• [To do] Copy every one of the records below word for word.

Dataset items:
═══

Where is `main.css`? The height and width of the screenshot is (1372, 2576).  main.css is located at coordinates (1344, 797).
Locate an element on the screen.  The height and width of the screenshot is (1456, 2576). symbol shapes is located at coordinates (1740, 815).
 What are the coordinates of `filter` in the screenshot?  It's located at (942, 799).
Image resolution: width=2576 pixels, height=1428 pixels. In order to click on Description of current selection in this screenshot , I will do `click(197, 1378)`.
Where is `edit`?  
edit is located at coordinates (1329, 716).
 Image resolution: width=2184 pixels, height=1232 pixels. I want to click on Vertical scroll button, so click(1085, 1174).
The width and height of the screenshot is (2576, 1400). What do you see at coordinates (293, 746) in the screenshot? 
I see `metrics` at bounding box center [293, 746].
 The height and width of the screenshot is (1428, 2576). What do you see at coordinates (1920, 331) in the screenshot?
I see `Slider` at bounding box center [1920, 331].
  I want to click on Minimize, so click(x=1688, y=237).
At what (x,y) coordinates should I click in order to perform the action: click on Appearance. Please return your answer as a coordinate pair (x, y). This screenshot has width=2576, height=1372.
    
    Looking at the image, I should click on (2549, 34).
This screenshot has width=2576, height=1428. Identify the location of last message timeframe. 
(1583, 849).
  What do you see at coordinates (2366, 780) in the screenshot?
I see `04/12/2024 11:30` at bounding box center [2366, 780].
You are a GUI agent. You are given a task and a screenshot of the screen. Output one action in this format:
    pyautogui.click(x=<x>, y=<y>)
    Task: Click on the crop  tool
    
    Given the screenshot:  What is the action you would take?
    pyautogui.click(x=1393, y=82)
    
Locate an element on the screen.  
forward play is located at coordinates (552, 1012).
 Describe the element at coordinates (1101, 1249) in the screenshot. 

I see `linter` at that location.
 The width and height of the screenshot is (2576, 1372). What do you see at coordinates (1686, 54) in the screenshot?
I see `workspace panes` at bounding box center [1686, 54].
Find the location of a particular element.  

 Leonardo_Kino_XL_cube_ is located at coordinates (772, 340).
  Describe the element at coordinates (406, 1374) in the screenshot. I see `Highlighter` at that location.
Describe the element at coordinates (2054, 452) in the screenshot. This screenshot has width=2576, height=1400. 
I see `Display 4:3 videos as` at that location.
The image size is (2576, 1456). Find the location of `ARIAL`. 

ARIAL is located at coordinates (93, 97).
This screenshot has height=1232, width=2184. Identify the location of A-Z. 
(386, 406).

═══

• [Response for this exercise]
Where is `main.css`? The height and width of the screenshot is (1372, 2576).  main.css is located at coordinates (1344, 797).
Locate an element on the screen.  The height and width of the screenshot is (1456, 2576). symbol shapes is located at coordinates (1740, 815).
 What are the coordinates of `filter` in the screenshot?  It's located at (942, 799).
Image resolution: width=2576 pixels, height=1428 pixels. In order to click on Description of current selection in this screenshot , I will do `click(197, 1378)`.
Where is `edit`?  
edit is located at coordinates (1329, 716).
 Image resolution: width=2184 pixels, height=1232 pixels. I want to click on Vertical scroll button, so click(1085, 1174).
The width and height of the screenshot is (2576, 1400). What do you see at coordinates (293, 746) in the screenshot? 
I see `metrics` at bounding box center [293, 746].
 The height and width of the screenshot is (1428, 2576). What do you see at coordinates (1920, 331) in the screenshot?
I see `Slider` at bounding box center [1920, 331].
  I want to click on Minimize, so click(x=1688, y=237).
At what (x,y) coordinates should I click in order to perform the action: click on Appearance. Please return your answer as a coordinate pair (x, y). This screenshot has width=2576, height=1372.
    
    Looking at the image, I should click on (2549, 34).
This screenshot has width=2576, height=1428. Identify the location of last message timeframe. 
(1583, 849).
  What do you see at coordinates (2366, 780) in the screenshot?
I see `04/12/2024 11:30` at bounding box center [2366, 780].
You are a GUI agent. You are given a task and a screenshot of the screen. Output one action in this format:
    pyautogui.click(x=<x>, y=<y>)
    Task: Click on the crop  tool
    
    Given the screenshot:  What is the action you would take?
    pyautogui.click(x=1393, y=82)
    
Locate an element on the screen.  
forward play is located at coordinates (552, 1012).
 Describe the element at coordinates (1101, 1249) in the screenshot. 

I see `linter` at that location.
 The width and height of the screenshot is (2576, 1372). What do you see at coordinates (1686, 54) in the screenshot?
I see `workspace panes` at bounding box center [1686, 54].
Find the location of a particular element.  

 Leonardo_Kino_XL_cube_ is located at coordinates (772, 340).
  Describe the element at coordinates (406, 1374) in the screenshot. I see `Highlighter` at that location.
Describe the element at coordinates (2054, 452) in the screenshot. This screenshot has width=2576, height=1400. 
I see `Display 4:3 videos as` at that location.
The image size is (2576, 1456). Find the location of `ARIAL`. 

ARIAL is located at coordinates (93, 97).
This screenshot has height=1232, width=2184. Identify the location of A-Z. 
(386, 406).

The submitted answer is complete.